Chris: I heard a story that you decided to run because there was a homeless problem in your area? Is that true?
CM Kelly: So, I’ll tell you the first time the idea popped in my head to do this again, and to actually do better. So, I told you the first time I raised $150. The second time I ran, just now, I raised $150,000. We’re capped at $400 per person that we can get money from. A lot of people just gave me $5 here, $10 there. It was incredible! Jimmy Flannigan raised $250,000. So, it just goes to show you don’t have to have money to win an election – that’s an aside. So, the last time I was on 6th Street in 2019, my friend was walking me to my car. I had only had like one drink and, less than 400 yards from where we were, we could see a homeless guy stabbing another homeless guy. I found out later that it was because one of them had gotten housing and one of them didn’t and was jealous and upset. It was pretty scary! About two weeks ago I was outside giving an interview to Rudy Koski for Fox 7 and a person who just stole a sandwich from Starbucks, who was homeless, tried to throw a cup of ice in my general direction. So, if I’m experiencing that, what are other people experiencing? And I’m just a city council member, you know? I thought about that and I can’t have my 11 year old daughter grow up here. I don’t want to take her out of the same schools I went to, because I know they’re good schools, and move and uproot her. The way I can make a change is to get on Council, and so I did. I didn’t have a shot in heck when I began at all. Nobody believed I could do it, but the disastrous choices that my predecessor made, the pulse of the district, and knowing the constituency helped get me elected.

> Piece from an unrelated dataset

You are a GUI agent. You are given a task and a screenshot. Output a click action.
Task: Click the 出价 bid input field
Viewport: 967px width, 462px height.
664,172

Grace: Wow, that’s awesome. Do you have anything else you want to add?
CM Kelly: I am so thankful you guys are in college, I don’t have a college degree, so keep at it! If anybody is discouraged by the current climate in politics, they should get involved, use their voice to speak out and be courageous. I’ve heard at UT it’s especially hard for conservatives to get out and do stuff because sometimes they’re scared. You know, you hear about the silent majority. It’s okay to speak out about what you believe in because you can’t make that meaningful change unless somebody does something. It can be incredible! I mean, I won a city council race.

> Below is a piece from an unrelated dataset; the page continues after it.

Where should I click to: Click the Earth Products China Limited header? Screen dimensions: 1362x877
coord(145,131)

Jackson: I do actually have one question to add. What is your “Come and Take it” flag with all the signatures on it? That looks interesting!

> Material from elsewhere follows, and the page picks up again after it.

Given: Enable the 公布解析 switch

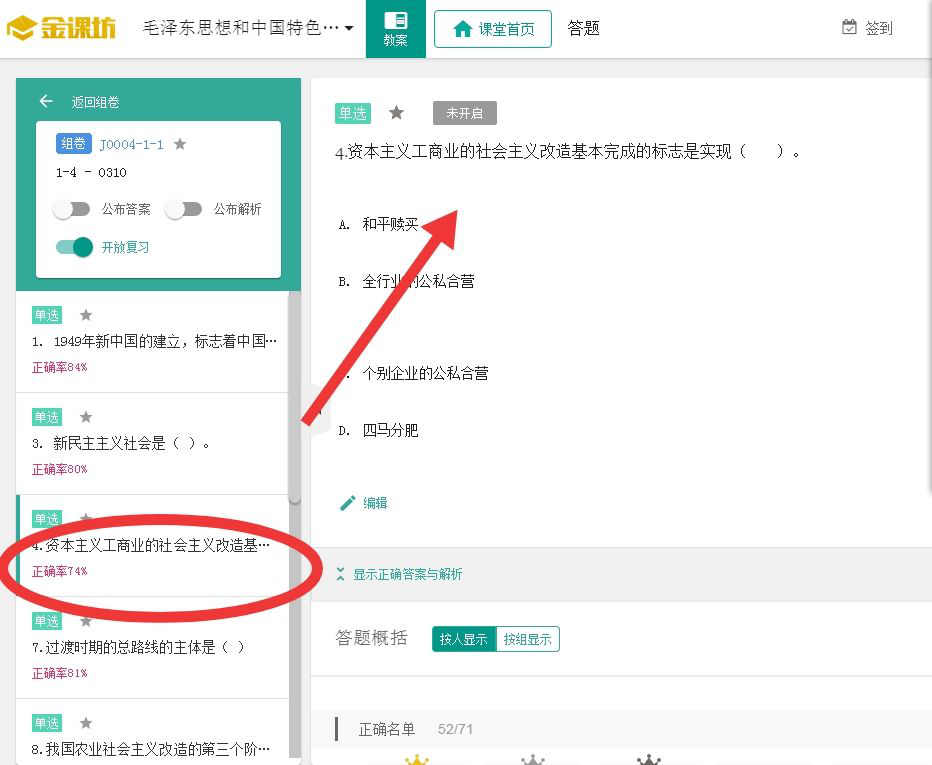Looking at the screenshot, I should 184,209.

CM Kelly: Oh yeah! We decided we were going to take back District 6. I’m President of a nonprofit called Take Back Austin, and it’s a group of about 10,000 people who are collectively upset about the situation going on in Austin. The “Come and Take it” flag is significant because it’s a piece of Texas history, the cannon that the Texans put out so the Mexicans could come and take it. Anyway, because I won and took back District 6, those signatures are all the people who helped with the campaign, went out and block walked, or just were supporters. It reminds me everyday of the people that I not only represent, but the people who are counting on me to do the right things for the right reasons.
Grace Summerville is Managing Editor Emeritus for The Texas Horn. She is from Keller, TX & graduated from UT with a degree in finance! She loved working for the Horn because she loves reading and learning more about different political opinions and perspectives. She is very passionate about the conservative movement & is proud to be part of something that pursues the truth!